UPDATE 4: Lawrence White at Division of Labour predicts more empty big box shopping centers and strip malls, thanks to Kelo‘s anti-competitive side effects.
I think we might be able to contract around the problem.
UPDATE 5: Eric’s Grumbles Before The Grave has a good roundup, including a Canadian’s perspective.

Contracting around Kelo

Here we are in Day Two of life without property rights, thanks to the U.S. Supreme Court’s ruling yesterday in Kelo v. New London.

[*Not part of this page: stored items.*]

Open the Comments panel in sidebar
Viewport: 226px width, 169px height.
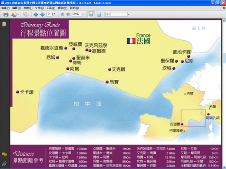pos(4,154)
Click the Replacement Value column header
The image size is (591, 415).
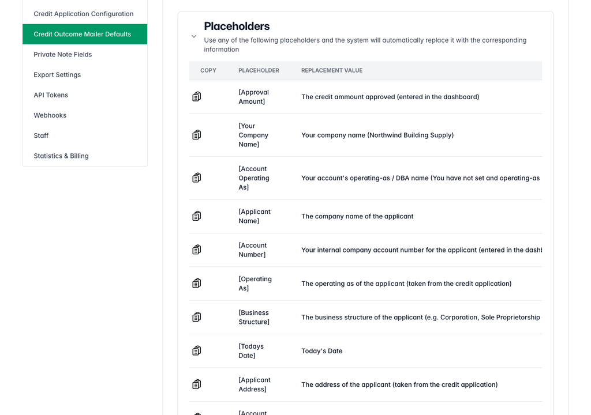[332, 70]
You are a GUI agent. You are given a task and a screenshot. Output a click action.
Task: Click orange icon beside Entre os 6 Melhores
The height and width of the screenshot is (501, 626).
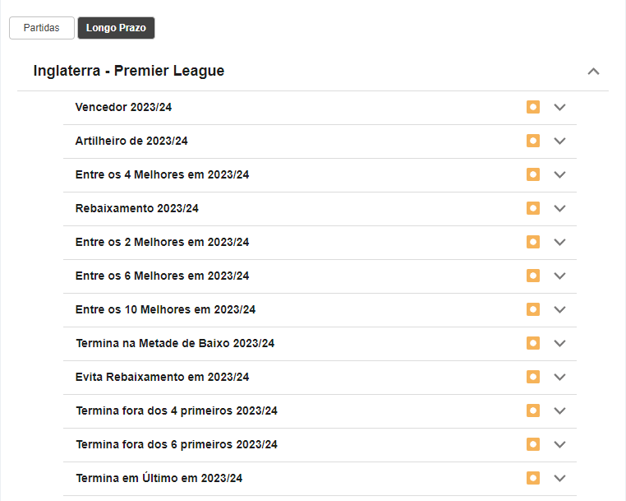click(533, 276)
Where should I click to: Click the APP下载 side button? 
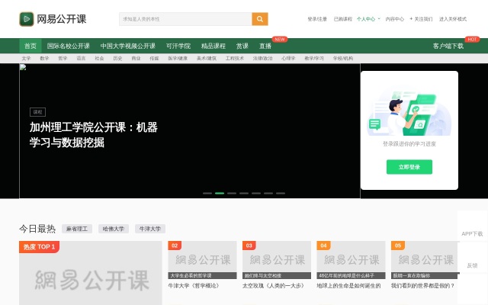pyautogui.click(x=472, y=233)
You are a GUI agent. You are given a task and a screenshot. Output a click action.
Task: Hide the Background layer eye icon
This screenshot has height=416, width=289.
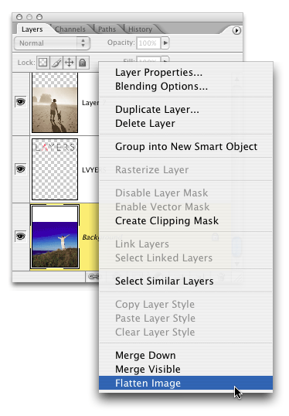(21, 236)
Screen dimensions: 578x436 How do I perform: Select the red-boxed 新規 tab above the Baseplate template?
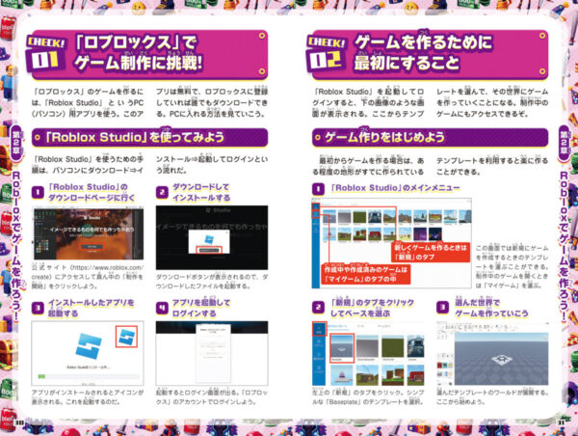pos(319,328)
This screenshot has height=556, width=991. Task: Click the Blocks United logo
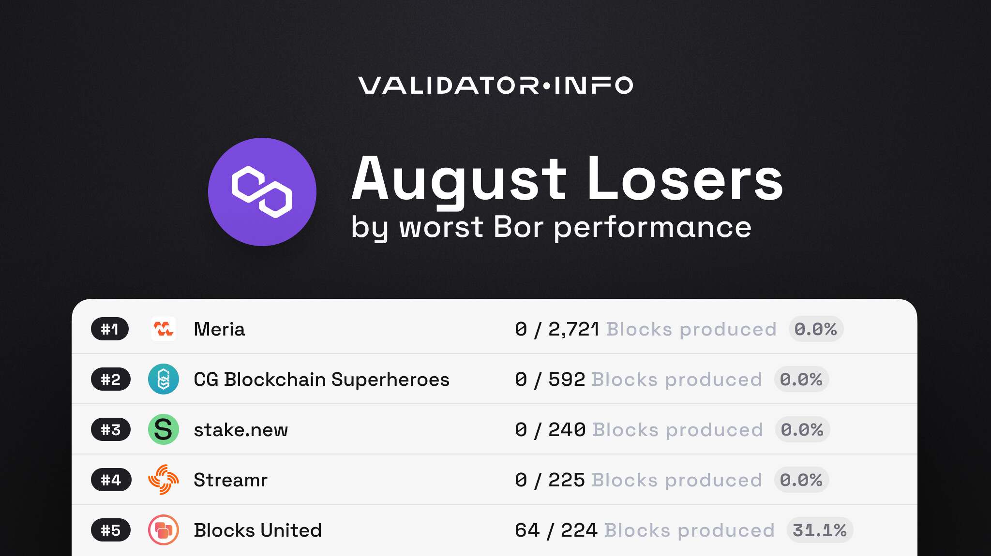coord(163,530)
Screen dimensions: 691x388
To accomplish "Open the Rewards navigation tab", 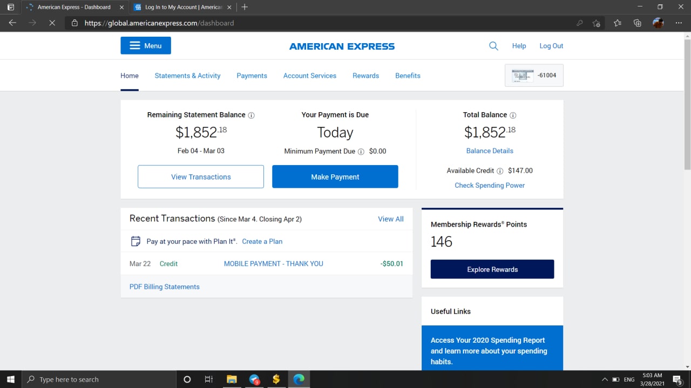I will pyautogui.click(x=365, y=76).
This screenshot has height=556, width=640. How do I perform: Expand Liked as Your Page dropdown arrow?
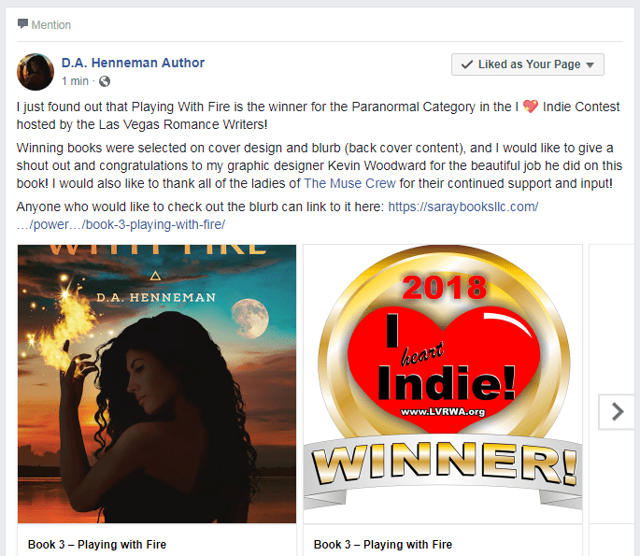pos(590,64)
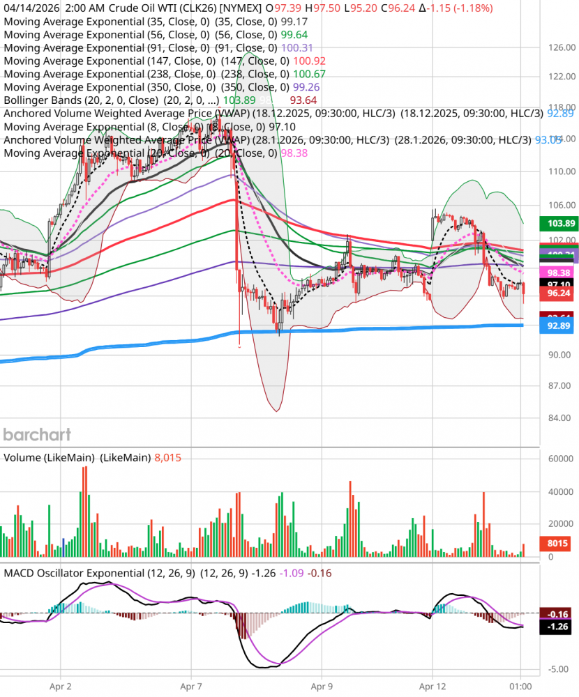
Task: Select the green 103.89 Bollinger upper price tag
Action: tap(557, 224)
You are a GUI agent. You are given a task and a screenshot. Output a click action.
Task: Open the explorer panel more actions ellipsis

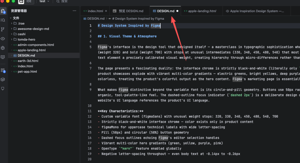(x=74, y=11)
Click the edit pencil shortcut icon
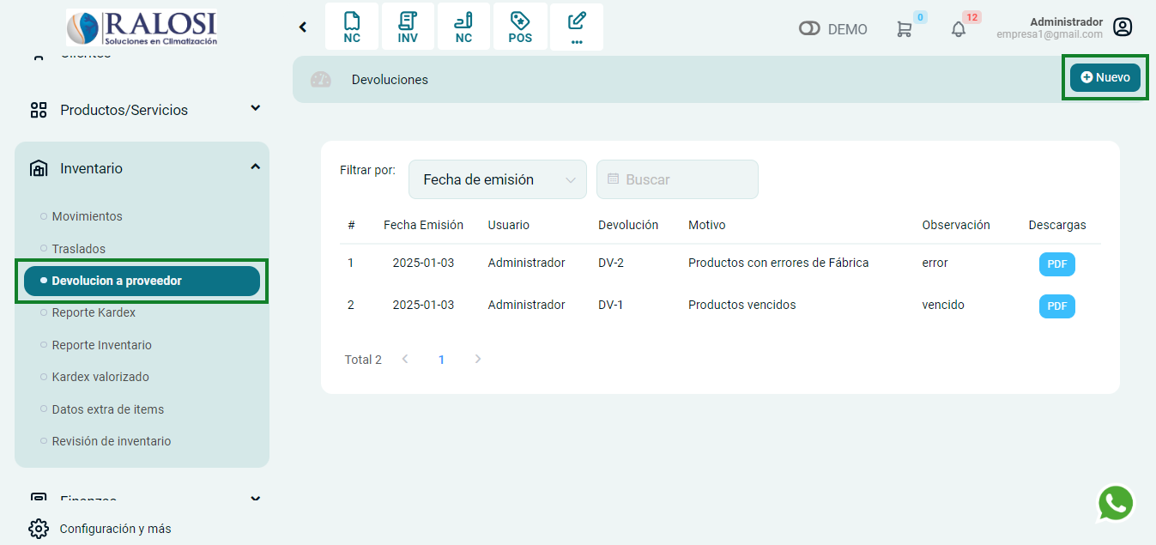The image size is (1156, 545). 577,27
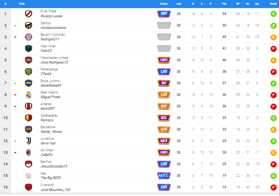Viewport: 279px width, 196px height.
Task: Click the Dg column header
Action: 257,4
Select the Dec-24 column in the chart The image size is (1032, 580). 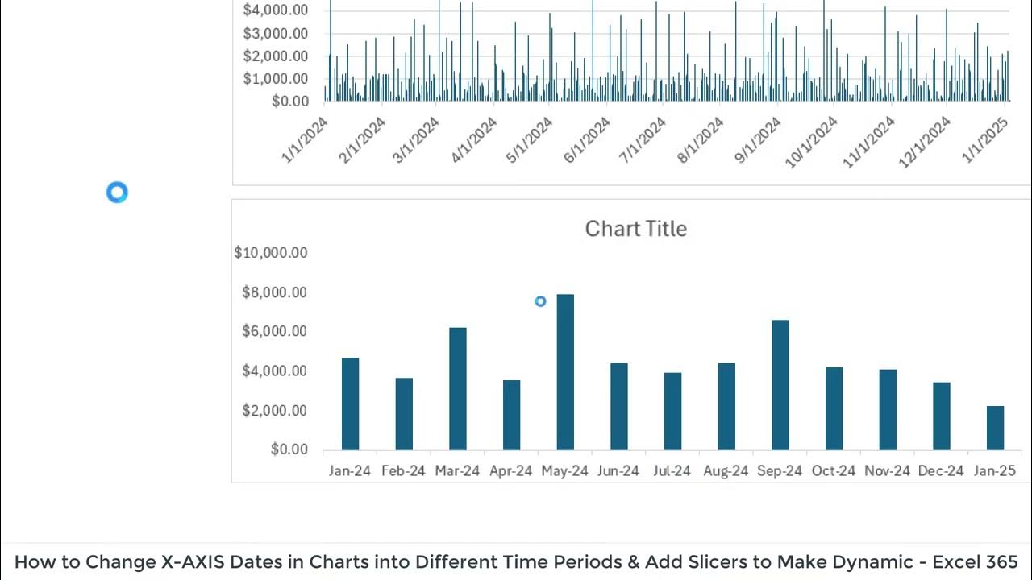click(x=941, y=416)
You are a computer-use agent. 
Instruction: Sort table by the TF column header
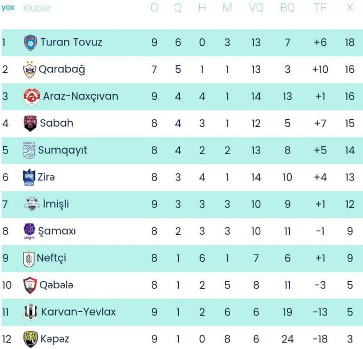(x=320, y=8)
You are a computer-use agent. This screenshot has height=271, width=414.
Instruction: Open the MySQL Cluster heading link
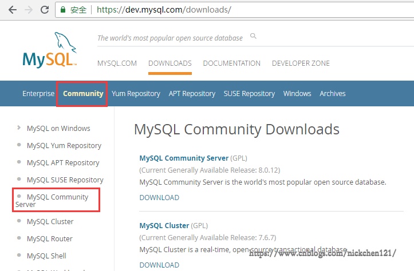164,226
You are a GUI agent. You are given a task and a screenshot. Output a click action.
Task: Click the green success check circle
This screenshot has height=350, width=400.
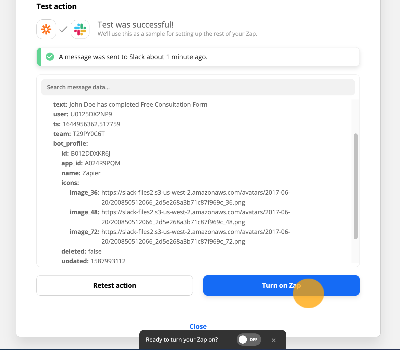tap(50, 57)
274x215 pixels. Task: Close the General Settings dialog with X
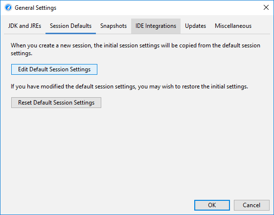(266, 7)
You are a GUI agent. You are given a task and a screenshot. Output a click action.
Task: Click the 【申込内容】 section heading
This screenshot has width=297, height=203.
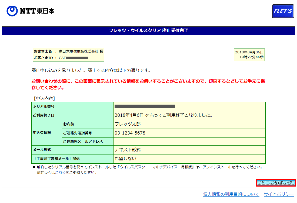pos(43,99)

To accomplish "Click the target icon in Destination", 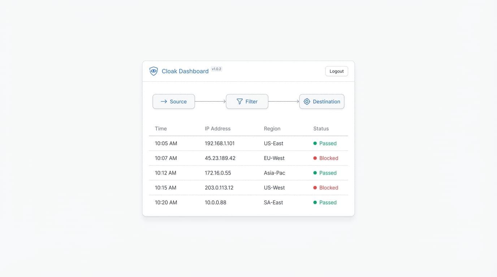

Five unelected lawyers have decided that contrary to any rational reading of the Takings Clause of the Fifth Amendment, a local government can use its eminent domain power to take your land, pay you a pittance “just compensation”, then turn around and sell the land to someone who makes fat campaign donations to another private party that the government thinks will engage in a nice “public use” of your land … in other words, in some way that’s hyped as creating jobs, generating more property tax revenue, or helping economic development.
Since we can’t rely on the plain language of the Constitution anymore to keep the government’s grubby paws away from our property, what can we do? As a temporary measure, maybe we can contract around the Kelo problem.
Let’s say that you own some attractive real estate that your local government wants to take from you through eminent domain. To foil their plans you enter into a contract with the state government, where in exchange for a fee, the state automatically takes title to your property if your municipal or county government ever attempts to condemn it, and you get to live on the land. Perhaps it could be set up as a trust with the state as trustee.
Anyway, since a local government doesn’t have the authority to condemn state property, they lose all incentive to condemn your property once you tell them about your new arrangement. If the condemnation would be for a true public use (as we used to understand it) like building a highway or a bridge, you can always put a clause in the contract that exempts such true public uses from triggering the passage of title to the state.
Now since the local government gains nothing by using eminent domain for shifty purposes, they won’t condemn your property … and the state never takes title. But the state does get a valuable interest in your land, and it gets political brownie points by being perceived as “defending the little guy” from corrupt local politicians and fatcat developers. To top it all off, you get a fee from the state in exchange for its interest in your land.
This strikes me as a quick way to inoculate property against greedy local governments. What do you think?

UPDATE: Will Collier rounds up other possible solutions.
UPDATE 2: This post has merged at high speed into today’s Beltway Traffic Jam.